_Task requirements_. Copy the records that follow exactly as written, but not their pictures.
· · ·
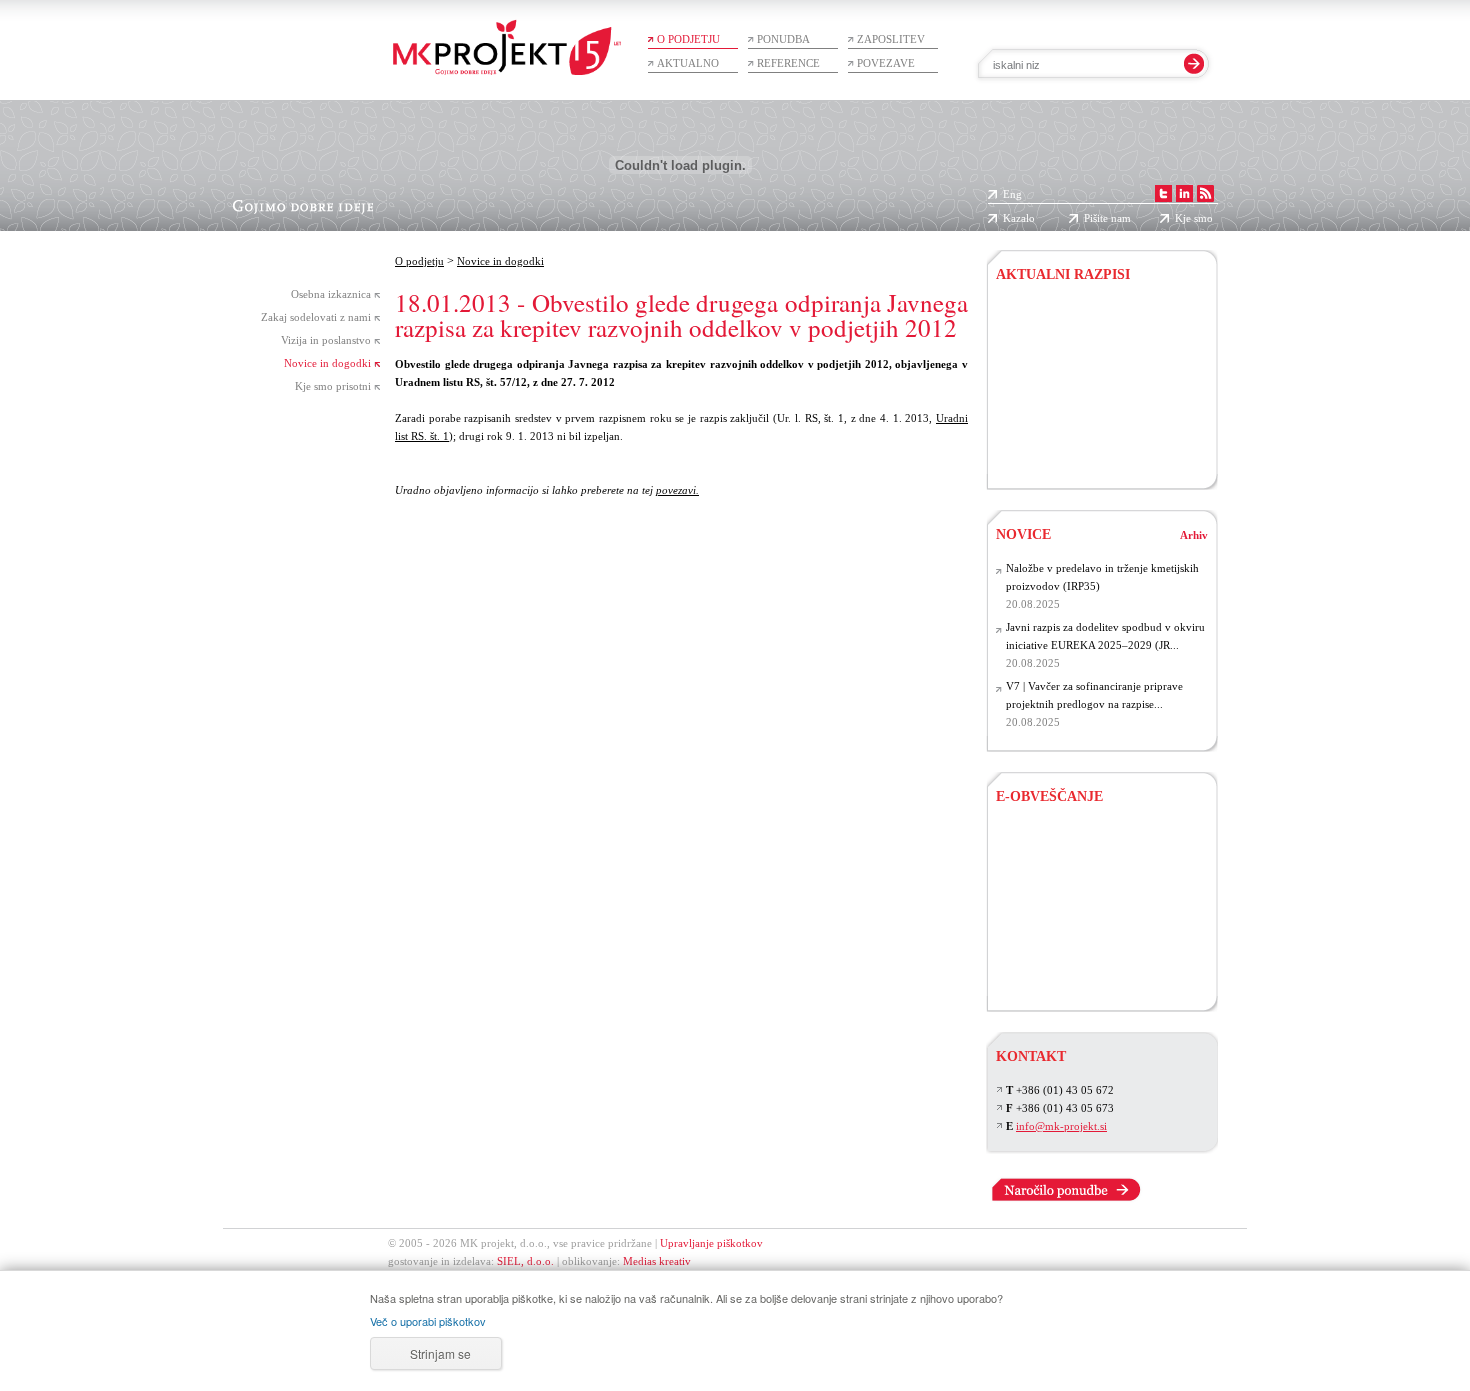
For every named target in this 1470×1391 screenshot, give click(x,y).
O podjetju (688, 39)
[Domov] (507, 37)
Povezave (886, 63)
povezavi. (677, 490)
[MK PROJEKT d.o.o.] (1186, 194)
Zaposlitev (891, 39)
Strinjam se (440, 1353)
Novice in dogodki (327, 363)
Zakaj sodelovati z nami (316, 317)
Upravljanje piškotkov (711, 1243)
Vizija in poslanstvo (326, 340)
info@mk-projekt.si (1061, 1126)
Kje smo (1194, 218)
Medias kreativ (657, 1261)
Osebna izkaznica (331, 294)
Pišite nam (1107, 218)
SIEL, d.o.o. (525, 1261)
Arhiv (1194, 535)
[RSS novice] (1207, 194)
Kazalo (1019, 218)
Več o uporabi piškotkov (428, 1321)
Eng (1012, 194)
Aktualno (688, 63)
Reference (788, 63)
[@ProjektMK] (1165, 194)
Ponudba (783, 39)
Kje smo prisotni (333, 386)
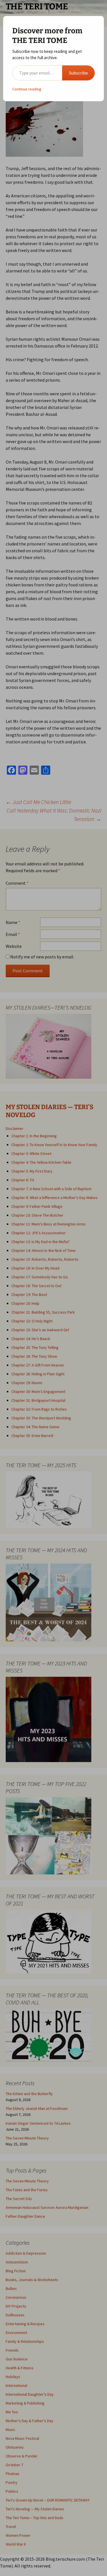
· · ·
_Solution to the problem_.
For every named target in this 1470×1391 screenshot, give click(x,y).
O podjetju (688, 39)
[Domov] (507, 37)
Povezave (886, 63)
povezavi. (677, 490)
[MK PROJEKT d.o.o.] (1186, 194)
Zaposlitev (891, 39)
Strinjam se (440, 1353)
Novice in dogodki (327, 363)
Zakaj sodelovati z nami (316, 317)
Upravljanje piškotkov (711, 1243)
Vizija in poslanstvo (326, 340)
info@mk-projekt.si (1061, 1126)
Kje smo (1194, 218)
Medias kreativ (657, 1261)
Osebna izkaznica (331, 294)
Pišite nam (1107, 218)
SIEL, d.o.o. (525, 1261)
Arhiv (1194, 535)
[RSS novice] (1207, 194)
Kazalo (1019, 218)
Več o uporabi piškotkov (428, 1321)
Eng (1012, 194)
Aktualno (688, 63)
Reference (788, 63)
[@ProjektMK] (1165, 194)
Ponudba (783, 39)
Kje smo prisotni (333, 386)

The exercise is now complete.